As I could with small knowledge, I examined the mass: the greatest fault I then found was too much reverence and gross worshipping of the gaping people, because I believed not transubstantiation. Likewise my conscience was grieved at the receiving of the priest alone. Yet at length I said mass a few times as closely as I could.

I reasoned with certain that were learned of my acquaintance, why there was no reformation of these gross enormities about images, reliques, pilgrimages, buying mass and trentals, with many other things, which in King Edward’s time the Catholics (so called) did not only grant to be far amiss, but also promised that the church should be reformed, if ever the authority came into their hands again. When I asked when this reformation was to begin, in hope whereof I was the more willing to return from Paris, I was answered, “We may not grant to the ignorant people that any of these things hath been amiss: if we do, they will straight infer other things may be amiss as well as these, and still go further and further.” This grieved me, and made me seek for quietness in God’s word: no where else I could find any stay.
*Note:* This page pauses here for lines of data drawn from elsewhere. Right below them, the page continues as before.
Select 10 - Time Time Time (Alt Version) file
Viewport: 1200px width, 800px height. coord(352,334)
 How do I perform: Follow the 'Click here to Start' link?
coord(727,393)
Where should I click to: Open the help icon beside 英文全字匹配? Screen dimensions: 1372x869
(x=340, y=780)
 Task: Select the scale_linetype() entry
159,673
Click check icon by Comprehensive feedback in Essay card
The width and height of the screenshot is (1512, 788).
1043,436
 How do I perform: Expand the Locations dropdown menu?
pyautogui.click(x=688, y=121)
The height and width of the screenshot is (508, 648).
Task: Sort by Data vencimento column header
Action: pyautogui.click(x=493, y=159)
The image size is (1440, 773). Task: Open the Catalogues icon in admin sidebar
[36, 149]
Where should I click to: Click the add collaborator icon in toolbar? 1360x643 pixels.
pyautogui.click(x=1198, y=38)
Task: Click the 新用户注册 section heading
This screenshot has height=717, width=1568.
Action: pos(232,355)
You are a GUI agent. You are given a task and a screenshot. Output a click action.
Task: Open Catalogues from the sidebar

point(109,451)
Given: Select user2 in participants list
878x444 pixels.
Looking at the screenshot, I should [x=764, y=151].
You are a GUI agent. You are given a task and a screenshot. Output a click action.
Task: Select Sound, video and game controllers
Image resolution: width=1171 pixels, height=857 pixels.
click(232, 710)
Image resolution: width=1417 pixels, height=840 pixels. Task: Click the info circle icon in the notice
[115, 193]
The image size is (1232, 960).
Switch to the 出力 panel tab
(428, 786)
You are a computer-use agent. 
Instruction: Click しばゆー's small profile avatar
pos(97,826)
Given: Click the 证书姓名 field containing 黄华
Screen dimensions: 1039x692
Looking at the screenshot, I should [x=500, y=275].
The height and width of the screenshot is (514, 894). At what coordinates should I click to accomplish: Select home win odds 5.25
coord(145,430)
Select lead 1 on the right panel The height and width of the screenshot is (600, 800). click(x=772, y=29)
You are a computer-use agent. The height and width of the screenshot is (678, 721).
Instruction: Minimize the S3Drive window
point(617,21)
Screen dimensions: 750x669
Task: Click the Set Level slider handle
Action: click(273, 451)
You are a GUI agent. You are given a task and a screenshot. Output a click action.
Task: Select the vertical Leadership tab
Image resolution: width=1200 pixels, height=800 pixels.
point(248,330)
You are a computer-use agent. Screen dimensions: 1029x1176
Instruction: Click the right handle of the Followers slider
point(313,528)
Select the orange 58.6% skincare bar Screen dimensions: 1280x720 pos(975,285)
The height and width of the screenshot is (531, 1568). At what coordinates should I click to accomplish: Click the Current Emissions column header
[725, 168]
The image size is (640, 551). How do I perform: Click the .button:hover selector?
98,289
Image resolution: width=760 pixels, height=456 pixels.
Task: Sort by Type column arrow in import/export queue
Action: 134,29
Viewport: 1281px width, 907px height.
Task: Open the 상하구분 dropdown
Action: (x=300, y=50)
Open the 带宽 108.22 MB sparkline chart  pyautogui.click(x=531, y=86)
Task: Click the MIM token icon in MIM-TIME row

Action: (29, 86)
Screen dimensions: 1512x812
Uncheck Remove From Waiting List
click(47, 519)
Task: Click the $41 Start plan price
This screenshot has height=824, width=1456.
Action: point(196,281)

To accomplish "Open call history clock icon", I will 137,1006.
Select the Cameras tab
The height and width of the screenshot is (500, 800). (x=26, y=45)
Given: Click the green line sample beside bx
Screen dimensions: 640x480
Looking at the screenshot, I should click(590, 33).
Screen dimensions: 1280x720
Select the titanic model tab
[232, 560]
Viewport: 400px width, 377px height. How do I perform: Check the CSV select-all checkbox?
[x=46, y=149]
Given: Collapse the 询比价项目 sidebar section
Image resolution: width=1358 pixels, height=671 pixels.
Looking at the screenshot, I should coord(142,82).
As he began preaching reform, he was charged with insubordination and summoned to a trial of his views. He was lucky enough to break his leg on the way to the trial, and while he was convalescing the trial was delayed, Queen Mary died, and the whole thing was called off. When the Protestants came back into power, Gilpin fared much better, but he refused to take much advantage of the reversal of fortunes, and was never quite reconciled to the Elizabethan settlement itself.

The remainder of his life was an odd combination of comfortable luxury (plenty of books, ministering from living quarters richer than a bishop’s, and famous for the generosity of his table hospitality) and ascetic self-denial (riding through winter weather to preach and distribute alms throughout Northumberland, he earned the nickname “The Apostle of the North”).